Hernia discal lumbar: síntomas más frecuentes
Es la más común. Suele afectar a niveles como L4-L5 o L5-S1.
Los síntomas típicos son:
- Dolor en la zona lumbar
- Dolor que baja por la pierna (ciática)
- Hormigueo o adormecimiento
- Debilidad en la pierna
- Dolor que empeora al estar sentado mucho tiempo
En la mayoría de los casos, el dolor mejora con tratamiento conservador.
Hernia discal cervical: síntomas habituales
Afecta al cuello y puede irradiarse hacia los brazos.
Síntomas frecuentes:
- Dolor cervical persistente
- Dolor que baja por el brazo
- Hormigueo en mano o dedos
- Sensación de debilidad en el brazo
- En algunos casos, mareo o sensación de inestabilidad
No todos los mareos están causados por hernia cervical, por lo que es importante una valoración adecuada.
¿La hernia discal se cura sola?
Es una de las preguntas más buscadas en España.

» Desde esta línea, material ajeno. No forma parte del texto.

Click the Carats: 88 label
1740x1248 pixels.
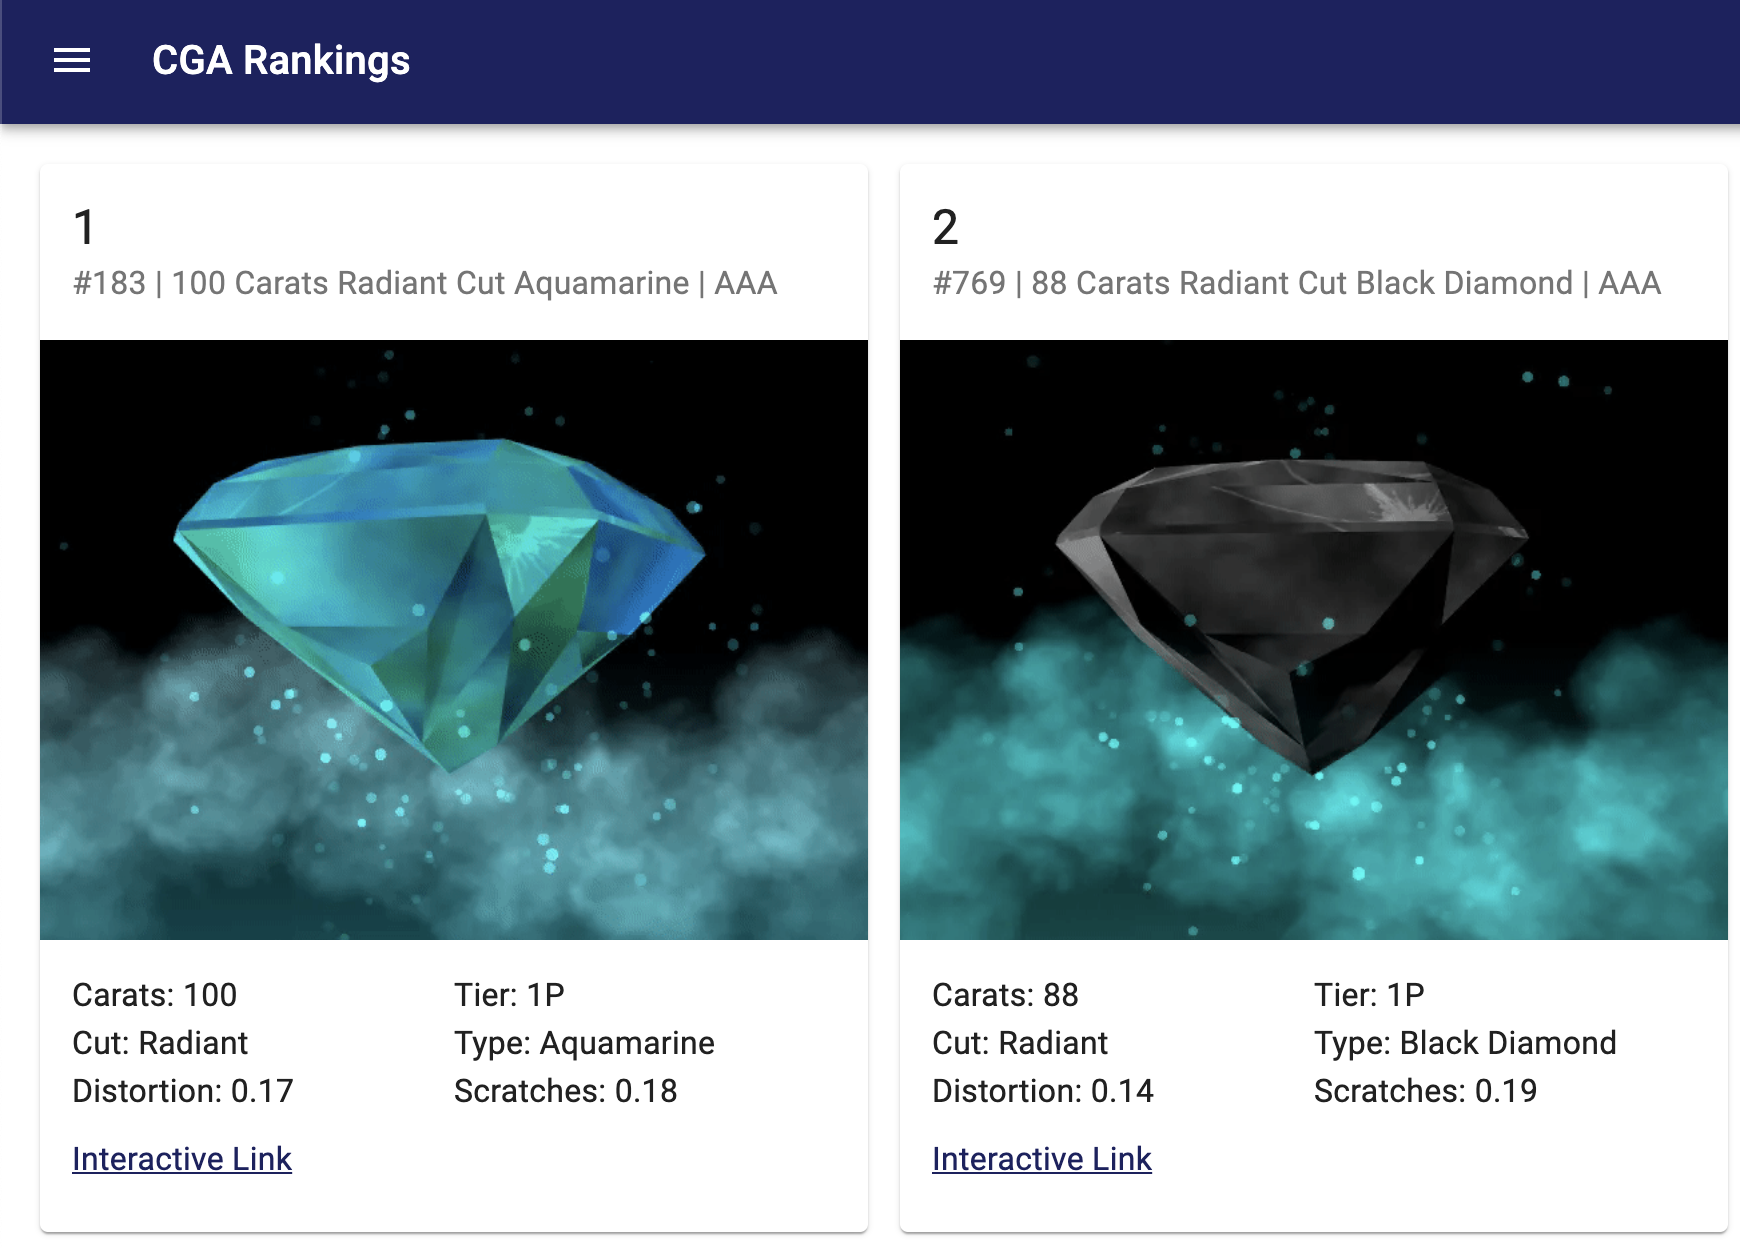(x=1006, y=995)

La respuesta es: en muchos casos, sí mejora sin cirugía.
El cuerpo puede reducir la inflamación y reabsorber parcialmente el material herniado. Con tratamiento adecuado, más del 80–90% de los pacientes mejoran sin necesidad de operación.
Tratamiento sin cirugía de la hernia discal
El tratamiento inicial suele incluir:
- Medicación antiinflamatoria
- Fisioterapia especializada
- Ejercicio terapéutico
- Control del peso
- Adaptación de actividades
- Fajas adecuadas
El reposo absoluto prolongado no suele ser recomendable. El movimiento controlado favorece la recuperación.
¿Cuándo es necesaria la cirugía?
La cirugía no es el primer paso. Se valora cuando:
- El dolor es incapacitante y no mejora tras varias semanas
- Existe debilidad progresiva
- Hay pérdida de fuerza significativa
- Aparecen síntomas neurológicos graves (como alteraciones en esfínteres)
En estos casos, una intervención puede aliviar la compresión nerviosa y mejorar la calidad de vida.
¿Es peligrosa una hernia discal?
En la mayoría de los casos no es peligrosa.
Es importante diferenciar entre:
- Dolor intenso (frecuente, pero no necesariamente grave)
- Déficit neurológico progresivo (sí requiere valoración urgente)
Un diagnóstico adecuado mediante exploración clínica y, cuando es necesario, resonancia magnética, permite determinar el nivel de gravedad.
Tiempo de recuperación
Depende de cada caso:
- Tratamiento conservador: mejora en semanas o pocos meses.
- Tras cirugía: la recuperación funcional suele comenzar en pocas semanas, con seguimiento médico.
Cada paciente es diferente, por lo que el plan debe ser individualizado.
¿Cuándo consultar con un especialista?
Se recomienda valoración médica si:
- El dolor dura más de 2–3 semanas
- El dolor baja por brazo o pierna
- Hay hormigueo persistente
- Aparece pérdida de fuerza
Un diagnóstico precoz evita cronificación y complicaciones.
Conclusión
La hernia discal lumbar y cervical es frecuente y, en la mayoría de los casos, tiene tratamiento sin cirugía.
Lo más importante es realizar una valoración adecuada, evitar la automedicación prolongada y seguir un plan terapéutico individualizado.
Un enfoque personalizado permite aliviar el dolor, recuperar la funcionalidad y reducir el riesgo de recaídas.